TRY IT: Go through the data below and retype all of it exactly.

Saved data entries:
╔══

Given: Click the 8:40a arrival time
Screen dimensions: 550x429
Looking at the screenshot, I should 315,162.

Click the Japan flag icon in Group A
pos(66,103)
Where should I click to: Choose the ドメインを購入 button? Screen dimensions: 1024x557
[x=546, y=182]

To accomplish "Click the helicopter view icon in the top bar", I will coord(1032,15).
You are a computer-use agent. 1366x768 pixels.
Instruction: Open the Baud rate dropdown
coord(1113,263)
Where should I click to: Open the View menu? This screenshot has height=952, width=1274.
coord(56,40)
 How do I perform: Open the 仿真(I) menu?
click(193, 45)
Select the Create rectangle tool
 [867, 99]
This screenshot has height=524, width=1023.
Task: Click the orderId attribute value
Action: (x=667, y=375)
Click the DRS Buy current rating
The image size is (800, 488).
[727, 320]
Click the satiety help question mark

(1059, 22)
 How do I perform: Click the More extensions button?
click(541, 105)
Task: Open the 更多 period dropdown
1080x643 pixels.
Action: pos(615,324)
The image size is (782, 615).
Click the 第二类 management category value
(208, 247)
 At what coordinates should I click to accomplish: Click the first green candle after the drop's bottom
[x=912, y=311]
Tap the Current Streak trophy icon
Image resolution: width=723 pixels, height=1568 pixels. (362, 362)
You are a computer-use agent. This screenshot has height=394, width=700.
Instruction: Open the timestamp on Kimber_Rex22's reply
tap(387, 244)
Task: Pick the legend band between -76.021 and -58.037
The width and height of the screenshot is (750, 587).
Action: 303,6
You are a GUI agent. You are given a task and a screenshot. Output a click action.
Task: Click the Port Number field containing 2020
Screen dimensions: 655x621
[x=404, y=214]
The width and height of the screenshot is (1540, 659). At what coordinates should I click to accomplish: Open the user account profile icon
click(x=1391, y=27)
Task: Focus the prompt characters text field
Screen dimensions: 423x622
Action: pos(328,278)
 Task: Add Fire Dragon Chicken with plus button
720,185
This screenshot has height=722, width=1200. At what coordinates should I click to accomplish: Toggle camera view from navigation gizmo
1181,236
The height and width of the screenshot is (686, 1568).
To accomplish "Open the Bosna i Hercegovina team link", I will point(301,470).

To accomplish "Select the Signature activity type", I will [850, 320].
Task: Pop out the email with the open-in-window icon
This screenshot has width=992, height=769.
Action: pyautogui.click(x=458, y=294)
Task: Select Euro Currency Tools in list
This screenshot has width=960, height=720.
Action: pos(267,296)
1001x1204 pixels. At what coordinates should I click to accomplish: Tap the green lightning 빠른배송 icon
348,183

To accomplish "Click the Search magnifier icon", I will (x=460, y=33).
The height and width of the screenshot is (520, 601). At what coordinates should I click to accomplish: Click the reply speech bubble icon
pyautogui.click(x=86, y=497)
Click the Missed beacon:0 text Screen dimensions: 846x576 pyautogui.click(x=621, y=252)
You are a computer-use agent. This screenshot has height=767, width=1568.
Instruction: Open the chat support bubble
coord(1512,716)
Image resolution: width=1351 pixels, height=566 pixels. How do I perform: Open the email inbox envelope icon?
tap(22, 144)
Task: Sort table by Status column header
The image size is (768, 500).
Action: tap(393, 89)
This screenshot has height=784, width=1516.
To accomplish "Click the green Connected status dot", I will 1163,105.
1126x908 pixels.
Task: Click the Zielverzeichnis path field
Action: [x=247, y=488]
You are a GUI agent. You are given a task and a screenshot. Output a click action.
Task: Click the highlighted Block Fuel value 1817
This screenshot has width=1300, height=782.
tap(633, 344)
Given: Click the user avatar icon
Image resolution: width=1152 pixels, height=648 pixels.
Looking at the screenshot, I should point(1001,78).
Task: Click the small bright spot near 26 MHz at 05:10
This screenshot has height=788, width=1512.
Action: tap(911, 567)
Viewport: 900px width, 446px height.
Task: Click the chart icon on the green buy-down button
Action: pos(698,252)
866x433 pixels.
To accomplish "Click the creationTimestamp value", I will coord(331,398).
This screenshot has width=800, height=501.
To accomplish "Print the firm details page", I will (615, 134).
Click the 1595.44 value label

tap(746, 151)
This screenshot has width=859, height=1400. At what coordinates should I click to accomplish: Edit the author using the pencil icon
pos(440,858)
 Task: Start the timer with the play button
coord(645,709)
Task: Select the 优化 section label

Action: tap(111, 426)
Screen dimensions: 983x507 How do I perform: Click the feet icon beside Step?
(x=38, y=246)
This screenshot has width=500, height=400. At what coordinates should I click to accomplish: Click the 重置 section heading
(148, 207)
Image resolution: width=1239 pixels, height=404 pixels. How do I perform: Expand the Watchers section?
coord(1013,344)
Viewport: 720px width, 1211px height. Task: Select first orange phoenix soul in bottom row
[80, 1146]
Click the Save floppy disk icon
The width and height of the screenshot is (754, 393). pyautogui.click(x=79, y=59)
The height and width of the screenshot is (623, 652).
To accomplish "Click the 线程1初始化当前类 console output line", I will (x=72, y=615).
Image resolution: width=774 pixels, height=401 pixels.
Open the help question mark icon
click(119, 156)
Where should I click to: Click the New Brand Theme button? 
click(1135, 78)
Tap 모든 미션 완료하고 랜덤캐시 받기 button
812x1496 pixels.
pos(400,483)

╚══

OUTPUT BELOW:
Given: Click the 8:40a arrival time
Screen dimensions: 550x429
Looking at the screenshot, I should 315,162.

Click the Japan flag icon in Group A
pos(66,103)
Where should I click to: Choose the ドメインを購入 button? Screen dimensions: 1024x557
[x=546, y=182]

To accomplish "Click the helicopter view icon in the top bar", I will coord(1032,15).
You are a computer-use agent. 1366x768 pixels.
Instruction: Open the Baud rate dropdown
coord(1113,263)
Where should I click to: Open the View menu? This screenshot has height=952, width=1274.
coord(56,40)
 How do I perform: Open the 仿真(I) menu?
click(193, 45)
Select the Create rectangle tool
 [867, 99]
This screenshot has height=524, width=1023.
Task: Click the orderId attribute value
Action: (x=667, y=375)
Click the DRS Buy current rating
The image size is (800, 488).
[727, 320]
Click the satiety help question mark

(1059, 22)
 How do I perform: Click the More extensions button?
click(541, 105)
Task: Open the 更多 period dropdown
1080x643 pixels.
Action: pos(615,324)
The image size is (782, 615).
Click the 第二类 management category value
(208, 247)
 At what coordinates should I click to accomplish: Click the first green candle after the drop's bottom
[x=912, y=311]
Tap the Current Streak trophy icon
Image resolution: width=723 pixels, height=1568 pixels. (362, 362)
You are a computer-use agent. This screenshot has height=394, width=700.
Instruction: Open the timestamp on Kimber_Rex22's reply
tap(387, 244)
Task: Pick the legend band between -76.021 and -58.037
The width and height of the screenshot is (750, 587).
Action: 303,6
You are a GUI agent. You are given a task and a screenshot. Output a click action.
Task: Click the Port Number field containing 2020
Screen dimensions: 655x621
[x=404, y=214]
The width and height of the screenshot is (1540, 659). At what coordinates should I click to accomplish: Open the user account profile icon
click(x=1391, y=27)
Task: Focus the prompt characters text field
Screen dimensions: 423x622
Action: pos(328,278)
 Task: Add Fire Dragon Chicken with plus button
720,185
This screenshot has height=722, width=1200. At what coordinates should I click to accomplish: Toggle camera view from navigation gizmo
1181,236
The height and width of the screenshot is (686, 1568).
To accomplish "Open the Bosna i Hercegovina team link", I will point(301,470).

To accomplish "Select the Signature activity type", I will [850, 320].
Task: Pop out the email with the open-in-window icon
This screenshot has width=992, height=769.
Action: pyautogui.click(x=458, y=294)
Task: Select Euro Currency Tools in list
This screenshot has width=960, height=720.
Action: pos(267,296)
1001x1204 pixels. At what coordinates should I click to accomplish: Tap the green lightning 빠른배송 icon
348,183

To accomplish "Click the Search magnifier icon", I will (x=460, y=33).
The height and width of the screenshot is (520, 601). At what coordinates should I click to accomplish: Click the reply speech bubble icon
pyautogui.click(x=86, y=497)
Click the Missed beacon:0 text Screen dimensions: 846x576 pyautogui.click(x=621, y=252)
You are a computer-use agent. This screenshot has height=767, width=1568.
Instruction: Open the chat support bubble
coord(1512,716)
Image resolution: width=1351 pixels, height=566 pixels. How do I perform: Open the email inbox envelope icon?
tap(22, 144)
Task: Sort table by Status column header
The image size is (768, 500).
Action: tap(393, 89)
This screenshot has height=784, width=1516.
To accomplish "Click the green Connected status dot", I will 1163,105.
1126x908 pixels.
Task: Click the Zielverzeichnis path field
Action: [x=247, y=488]
You are a GUI agent. You are given a task and a screenshot. Output a click action.
Task: Click the highlighted Block Fuel value 1817
This screenshot has width=1300, height=782.
tap(633, 344)
Given: Click the user avatar icon
Image resolution: width=1152 pixels, height=648 pixels.
Looking at the screenshot, I should point(1001,78).
Task: Click the small bright spot near 26 MHz at 05:10
This screenshot has height=788, width=1512.
Action: tap(911, 567)
Viewport: 900px width, 446px height.
Task: Click the chart icon on the green buy-down button
Action: pos(698,252)
866x433 pixels.
To accomplish "Click the creationTimestamp value", I will coord(331,398).
This screenshot has width=800, height=501.
To accomplish "Print the firm details page", I will (615, 134).
Click the 1595.44 value label

tap(746, 151)
This screenshot has width=859, height=1400. At what coordinates should I click to accomplish: Edit the author using the pencil icon
pos(440,858)
 Task: Start the timer with the play button
coord(645,709)
Task: Select the 优化 section label

Action: tap(111, 426)
Screen dimensions: 983x507 How do I perform: Click the feet icon beside Step?
(x=38, y=246)
This screenshot has width=500, height=400. At what coordinates should I click to accomplish: Click the 重置 section heading
(148, 207)
Image resolution: width=1239 pixels, height=404 pixels. How do I perform: Expand the Watchers section?
coord(1013,344)
Viewport: 720px width, 1211px height. Task: Select first orange phoenix soul in bottom row
[80, 1146]
Click the Save floppy disk icon
The width and height of the screenshot is (754, 393). pyautogui.click(x=79, y=59)
The height and width of the screenshot is (623, 652).
To accomplish "Click the 线程1初始化当前类 console output line", I will (x=72, y=615).
Image resolution: width=774 pixels, height=401 pixels.
Open the help question mark icon
click(119, 156)
Where should I click to: Click the New Brand Theme button? 
click(1135, 78)
Tap 모든 미션 완료하고 랜덤캐시 받기 button
812x1496 pixels.
pos(400,483)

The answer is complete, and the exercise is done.